**Task to complete:** Copy every one of the entries below word for word, leaving out the pictures.

(begin)

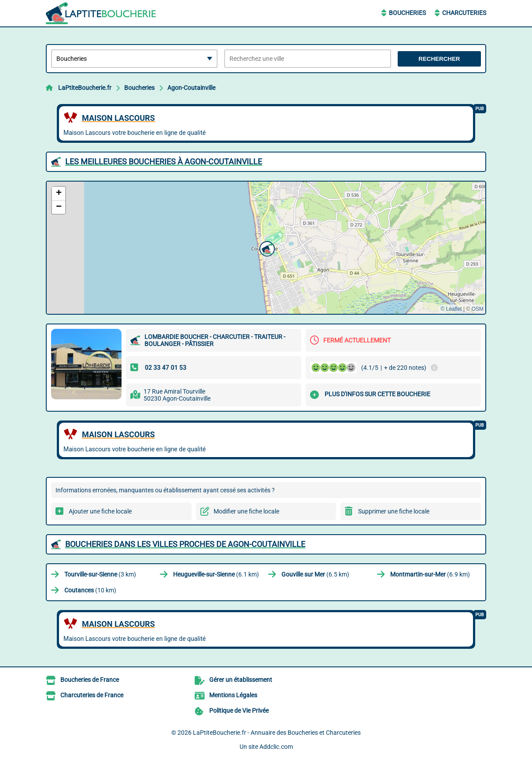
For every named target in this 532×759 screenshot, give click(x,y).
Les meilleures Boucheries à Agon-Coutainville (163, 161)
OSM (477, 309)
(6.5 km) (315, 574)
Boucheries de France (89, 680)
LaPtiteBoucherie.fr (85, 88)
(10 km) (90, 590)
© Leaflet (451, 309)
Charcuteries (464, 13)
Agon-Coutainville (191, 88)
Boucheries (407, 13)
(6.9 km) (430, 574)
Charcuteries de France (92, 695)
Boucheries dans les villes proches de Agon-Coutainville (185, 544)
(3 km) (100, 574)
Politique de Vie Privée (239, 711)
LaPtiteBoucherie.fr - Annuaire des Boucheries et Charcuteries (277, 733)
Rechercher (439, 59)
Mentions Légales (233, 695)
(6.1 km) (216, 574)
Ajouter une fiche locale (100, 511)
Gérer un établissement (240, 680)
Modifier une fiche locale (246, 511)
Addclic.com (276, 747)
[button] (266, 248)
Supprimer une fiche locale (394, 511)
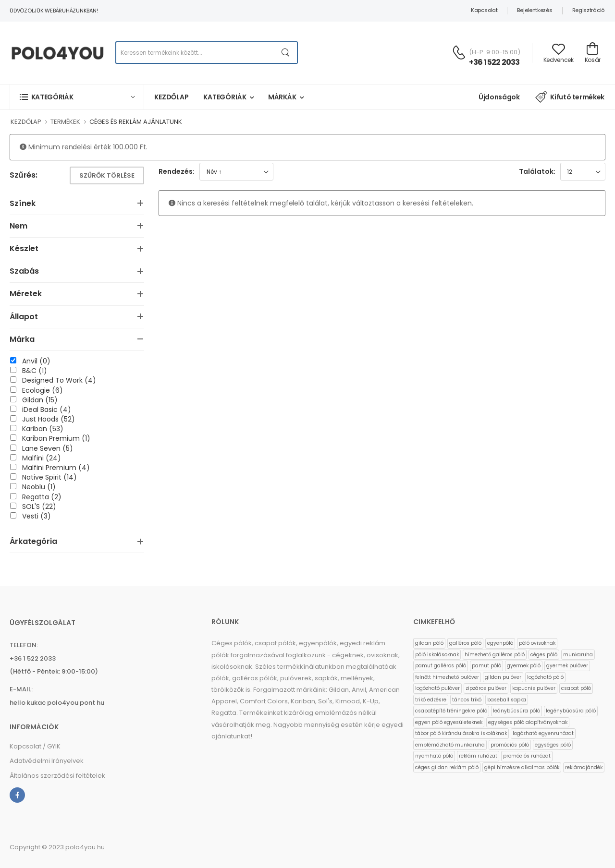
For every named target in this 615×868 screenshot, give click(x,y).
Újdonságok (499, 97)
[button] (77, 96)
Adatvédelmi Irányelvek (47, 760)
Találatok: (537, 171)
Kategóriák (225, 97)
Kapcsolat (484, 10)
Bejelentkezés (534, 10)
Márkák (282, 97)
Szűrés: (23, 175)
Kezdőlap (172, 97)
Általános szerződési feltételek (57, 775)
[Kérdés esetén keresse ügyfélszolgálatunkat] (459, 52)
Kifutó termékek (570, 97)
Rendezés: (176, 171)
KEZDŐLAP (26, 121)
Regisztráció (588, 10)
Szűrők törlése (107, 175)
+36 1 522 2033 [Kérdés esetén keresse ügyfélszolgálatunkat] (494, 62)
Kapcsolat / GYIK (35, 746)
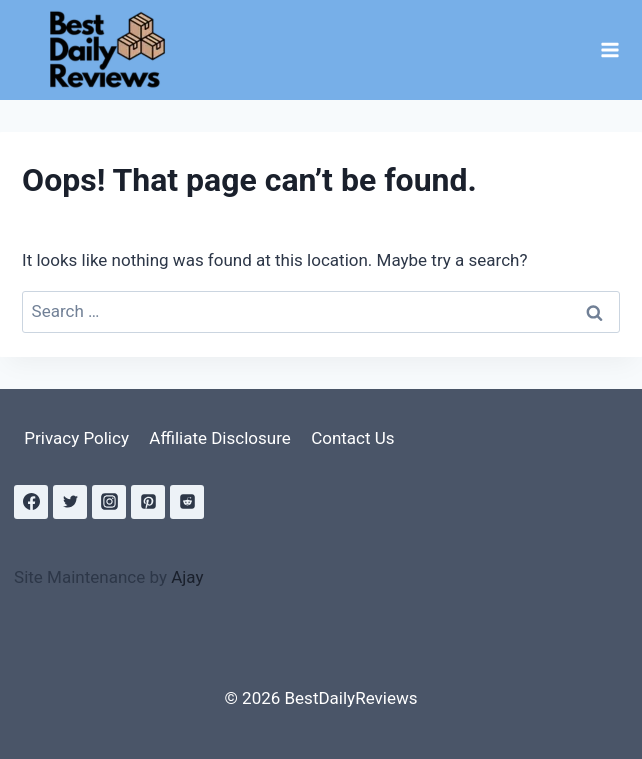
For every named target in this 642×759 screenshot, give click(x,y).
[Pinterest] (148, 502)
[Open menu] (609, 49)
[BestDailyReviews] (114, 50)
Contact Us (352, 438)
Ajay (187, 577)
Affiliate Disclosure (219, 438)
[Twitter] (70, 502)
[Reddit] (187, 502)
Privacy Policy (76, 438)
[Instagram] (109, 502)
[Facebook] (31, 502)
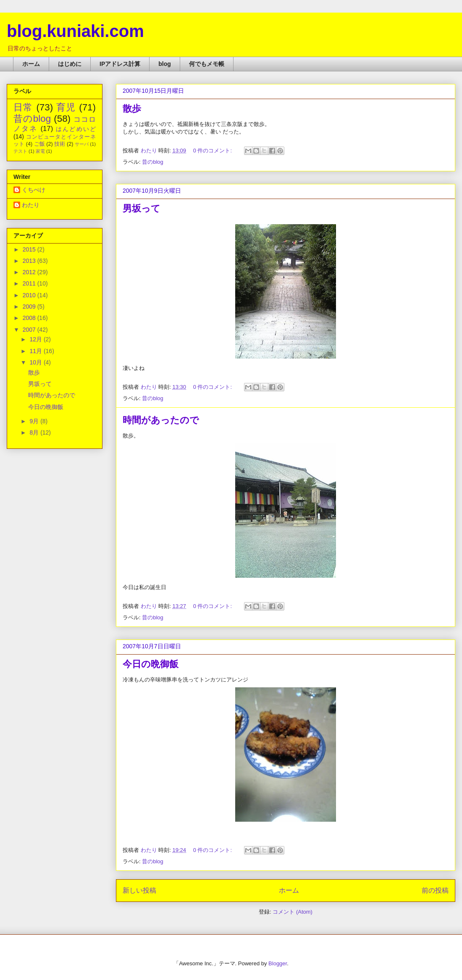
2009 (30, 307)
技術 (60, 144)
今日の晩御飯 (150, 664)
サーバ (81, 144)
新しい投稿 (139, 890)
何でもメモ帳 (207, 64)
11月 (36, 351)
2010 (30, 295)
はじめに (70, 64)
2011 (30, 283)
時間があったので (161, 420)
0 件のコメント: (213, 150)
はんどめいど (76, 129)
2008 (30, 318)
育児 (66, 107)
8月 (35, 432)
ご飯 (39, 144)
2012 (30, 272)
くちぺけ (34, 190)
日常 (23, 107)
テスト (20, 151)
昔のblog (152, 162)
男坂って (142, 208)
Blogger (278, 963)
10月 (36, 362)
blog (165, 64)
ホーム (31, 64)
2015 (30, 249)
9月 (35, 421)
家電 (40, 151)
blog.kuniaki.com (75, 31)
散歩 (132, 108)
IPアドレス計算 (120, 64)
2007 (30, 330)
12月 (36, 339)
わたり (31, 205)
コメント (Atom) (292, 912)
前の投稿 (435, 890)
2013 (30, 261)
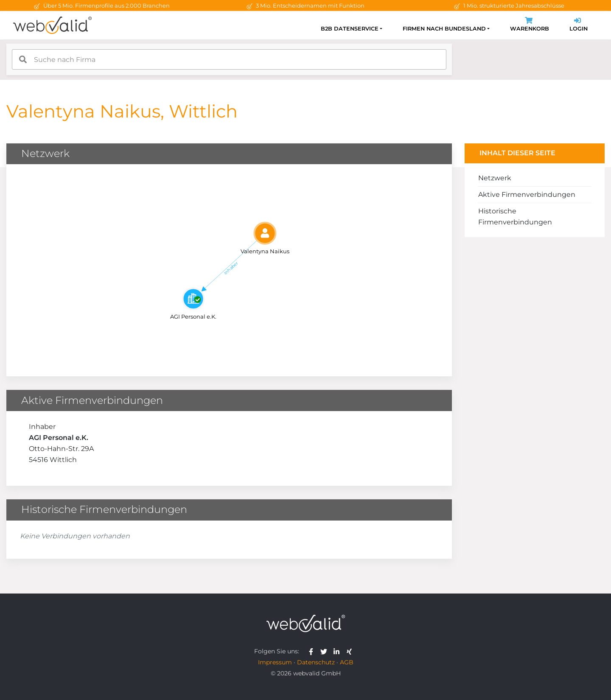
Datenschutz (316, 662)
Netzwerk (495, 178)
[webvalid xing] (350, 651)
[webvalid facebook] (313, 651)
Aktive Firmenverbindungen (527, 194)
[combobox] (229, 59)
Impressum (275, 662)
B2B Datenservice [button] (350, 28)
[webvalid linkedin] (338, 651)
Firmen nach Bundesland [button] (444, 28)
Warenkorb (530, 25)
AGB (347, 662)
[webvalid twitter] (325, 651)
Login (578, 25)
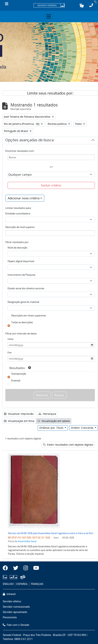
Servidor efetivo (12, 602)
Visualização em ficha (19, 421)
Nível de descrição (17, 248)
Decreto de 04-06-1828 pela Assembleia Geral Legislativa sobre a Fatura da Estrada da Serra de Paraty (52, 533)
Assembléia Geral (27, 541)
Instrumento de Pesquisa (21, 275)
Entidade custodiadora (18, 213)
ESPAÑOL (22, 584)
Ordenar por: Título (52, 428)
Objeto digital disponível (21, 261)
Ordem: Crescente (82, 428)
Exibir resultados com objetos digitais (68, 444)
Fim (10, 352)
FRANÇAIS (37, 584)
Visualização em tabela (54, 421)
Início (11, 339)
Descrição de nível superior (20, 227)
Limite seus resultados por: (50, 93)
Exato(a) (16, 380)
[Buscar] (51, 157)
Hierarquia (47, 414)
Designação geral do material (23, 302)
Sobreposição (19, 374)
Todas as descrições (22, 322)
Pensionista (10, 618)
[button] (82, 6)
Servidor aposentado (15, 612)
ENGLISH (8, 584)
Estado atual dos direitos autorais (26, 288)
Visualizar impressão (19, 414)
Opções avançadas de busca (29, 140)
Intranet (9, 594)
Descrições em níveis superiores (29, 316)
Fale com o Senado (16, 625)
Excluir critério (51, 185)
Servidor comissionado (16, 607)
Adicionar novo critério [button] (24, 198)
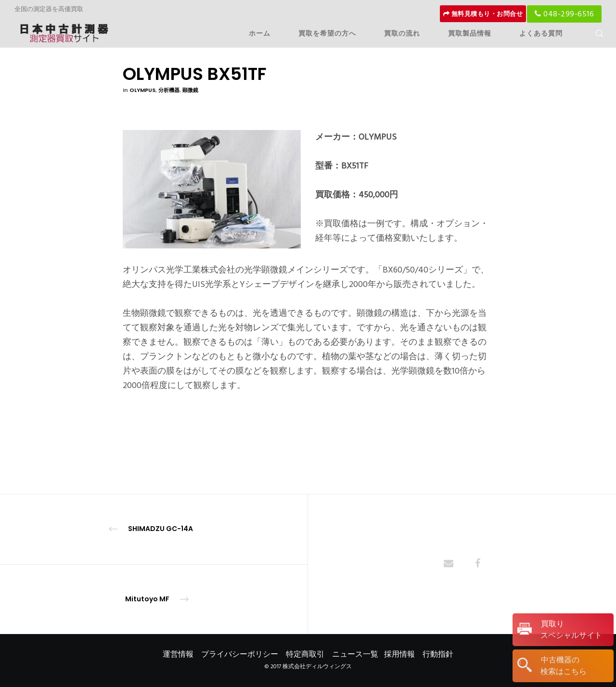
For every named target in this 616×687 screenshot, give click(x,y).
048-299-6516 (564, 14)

(end)

**Output below:**
For every named target in this 532×759 screenshot, give click(x,y).
Les meilleures Boucheries à Agon-Coutainville (163, 161)
OSM (477, 309)
(6.5 km) (315, 574)
Boucheries de France (89, 680)
LaPtiteBoucherie.fr (85, 88)
(10 km) (90, 590)
© Leaflet (451, 309)
Charcuteries (464, 13)
Agon-Coutainville (191, 88)
Boucheries (407, 13)
(6.9 km) (430, 574)
Charcuteries de France (92, 695)
Boucheries dans les villes proches de Agon-Coutainville (185, 544)
(3 km) (100, 574)
Politique de Vie Privée (239, 711)
LaPtiteBoucherie.fr - Annuaire des Boucheries et Charcuteries (277, 733)
Rechercher (439, 59)
Mentions Légales (233, 695)
(6.1 km) (216, 574)
Ajouter une fiche locale (100, 511)
Gérer un établissement (240, 680)
Modifier une fiche locale (246, 511)
Addclic.com (276, 747)
[button] (266, 248)
Supprimer une fiche locale (394, 511)
For every named target in this 615×868 screenshot, give click(x,y).
Újdonságok (499, 97)
[button] (77, 96)
Adatvédelmi Irányelvek (47, 760)
Találatok: (537, 171)
Kategóriák (225, 97)
Kapcsolat (484, 10)
Bejelentkezés (534, 10)
Márkák (282, 97)
Szűrés: (23, 175)
Kezdőlap (172, 97)
Általános szerződési feltételek (57, 775)
[Kérdés esetén keresse ügyfélszolgálatunkat] (459, 52)
Kifutó termékek (570, 97)
Rendezés: (176, 171)
KEZDŐLAP (26, 121)
Regisztráció (588, 10)
Szűrők törlése (107, 175)
+36 1 522 2033 [Kérdés esetén keresse ügyfélszolgálatunkat] (494, 62)
Kapcsolat / GYIK (35, 746)
For every named target in this 642×759 screenshot, give click(x,y).
[Pinterest] (148, 502)
[Open menu] (609, 49)
[BestDailyReviews] (114, 50)
Contact Us (352, 438)
Ajay (187, 577)
Affiliate Disclosure (219, 438)
[Twitter] (70, 502)
[Reddit] (187, 502)
Privacy Policy (76, 438)
[Instagram] (109, 502)
[Facebook] (31, 502)
2009 (30, 307)
技術 (60, 144)
今日の晩御飯 (150, 664)
サーバ (81, 144)
新しい投稿 (139, 890)
何でもメモ帳 (207, 64)
11月 (36, 351)
2010 (30, 295)
はじめに (70, 64)
2011 (30, 283)
時間があったので (161, 420)
0 件のコメント: (213, 150)
はんどめいど (76, 129)
2008 (30, 318)
育児 (66, 107)
8月 (35, 432)
ご飯 (39, 144)
2012 (30, 272)
くちぺけ (34, 190)
日常 (23, 107)
テスト (20, 151)
昔のblog (152, 162)
男坂って (142, 208)
Blogger (278, 963)
10月 (36, 362)
blog (165, 64)
ホーム (31, 64)
2015 (30, 249)
9月 (35, 421)
家電 (40, 151)
blog.kuniaki.com (75, 31)
散歩 (132, 108)
IPアドレス計算 (120, 64)
2007 (30, 330)
12月 (36, 339)
わたり (31, 205)
コメント (Atom) (292, 912)
前の投稿 (435, 890)
2013 (30, 261)
Datenschutz (316, 662)
Netzwerk (495, 178)
[webvalid xing] (350, 651)
[webvalid facebook] (313, 651)
Aktive Firmenverbindungen (527, 194)
[combobox] (229, 59)
Impressum (275, 662)
B2B Datenservice [button] (350, 28)
[webvalid linkedin] (338, 651)
Firmen nach Bundesland [button] (444, 28)
Warenkorb (530, 25)
AGB (347, 662)
[webvalid twitter] (325, 651)
Login (578, 25)
Servidor efetivo (12, 602)
Visualização em ficha (19, 421)
Nível de descrição (17, 248)
Decreto de 04-06-1828 pela Assembleia Geral Legislativa sobre a Fatura da Estrada da Serra de Paraty (52, 533)
Assembléia Geral (27, 541)
Instrumento de Pesquisa (21, 275)
Entidade custodiadora (18, 213)
ESPAÑOL (22, 584)
Ordenar por: Título (52, 428)
Objeto digital disponível (21, 261)
Ordem: Crescente (82, 428)
Exibir resultados com objetos digitais (68, 444)
Fim (10, 352)
FRANÇAIS (37, 584)
Visualização em tabela (54, 421)
Início (11, 339)
Descrição de nível superior (20, 227)
Limite seus resultados por: (50, 93)
Exato(a) (16, 380)
[Buscar] (51, 157)
Hierarquia (47, 414)
Designação geral do material (23, 302)
Sobreposição (19, 374)
Todas as descrições (22, 322)
Pensionista (10, 618)
[button] (82, 6)
Servidor aposentado (15, 612)
ENGLISH (8, 584)
Estado atual dos direitos autorais (26, 288)
Visualizar impressão (19, 414)
Opções avançadas de busca (29, 140)
Intranet (9, 594)
Descrições em níveis superiores (29, 316)
Fale com o Senado (16, 625)
Excluir critério (51, 185)
Servidor comissionado (16, 607)
Adicionar novo critério [button] (24, 198)
For every named target in this 616×687 screenshot, give click(x,y).
048-299-6516 (564, 14)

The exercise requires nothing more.